*Dataset records*
════
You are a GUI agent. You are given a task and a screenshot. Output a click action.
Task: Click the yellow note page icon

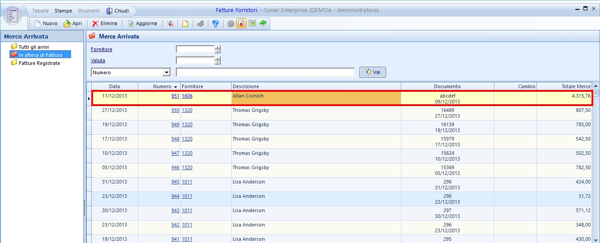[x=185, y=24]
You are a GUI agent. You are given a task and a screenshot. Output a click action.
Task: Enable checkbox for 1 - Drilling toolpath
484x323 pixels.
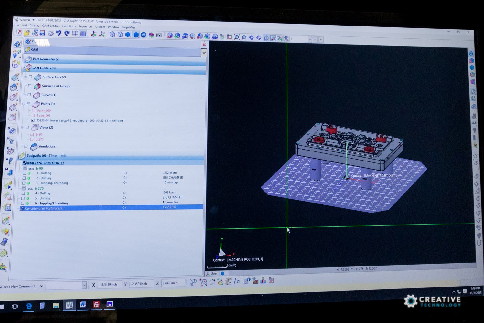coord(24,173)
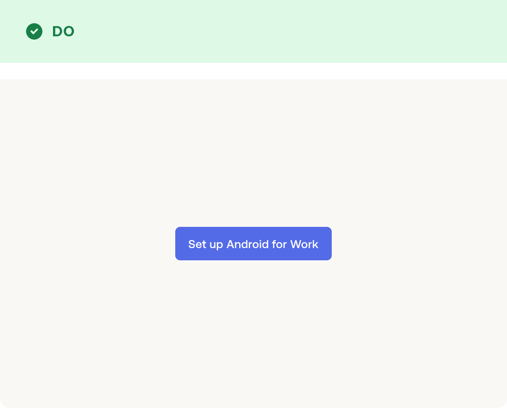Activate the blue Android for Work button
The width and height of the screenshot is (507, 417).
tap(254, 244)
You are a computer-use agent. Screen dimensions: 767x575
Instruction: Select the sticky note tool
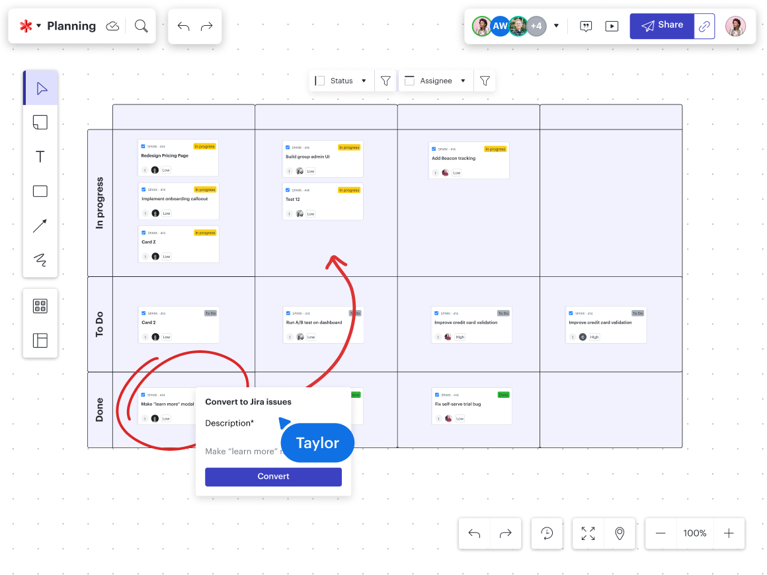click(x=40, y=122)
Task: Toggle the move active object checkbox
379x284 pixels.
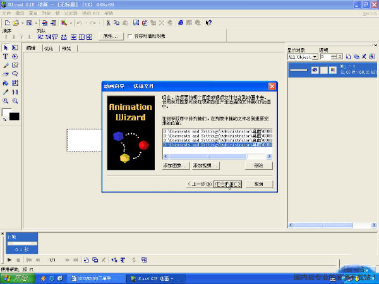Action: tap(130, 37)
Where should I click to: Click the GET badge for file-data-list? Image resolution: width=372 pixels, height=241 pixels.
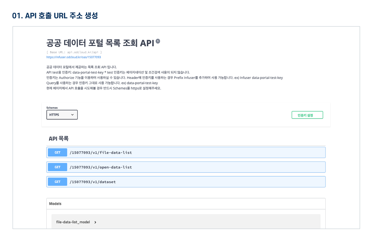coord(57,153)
════
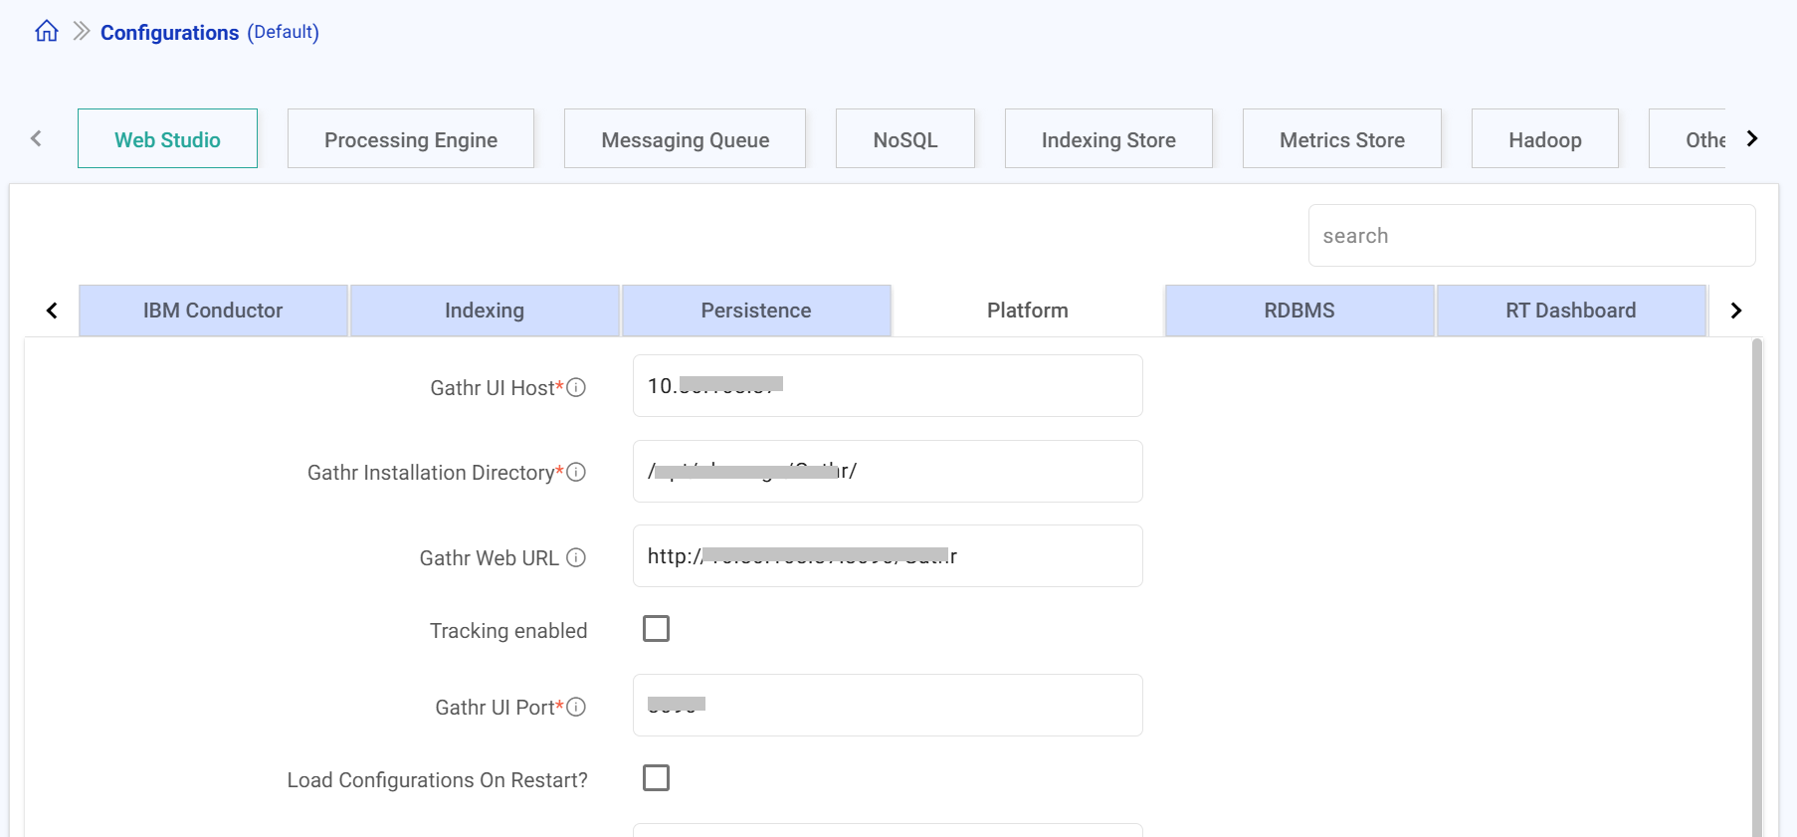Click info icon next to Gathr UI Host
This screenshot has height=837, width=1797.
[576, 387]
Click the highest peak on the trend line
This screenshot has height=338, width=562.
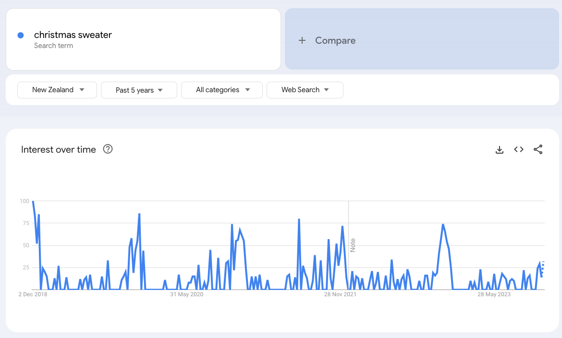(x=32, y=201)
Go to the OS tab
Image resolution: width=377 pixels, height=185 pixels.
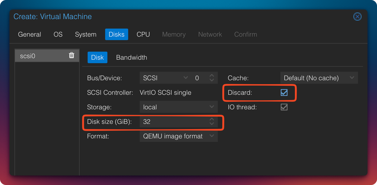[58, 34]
════
Check every line of the entries above for the word "checkbox" and report how many lines contain it, giving the number only.

*Result for this task*
2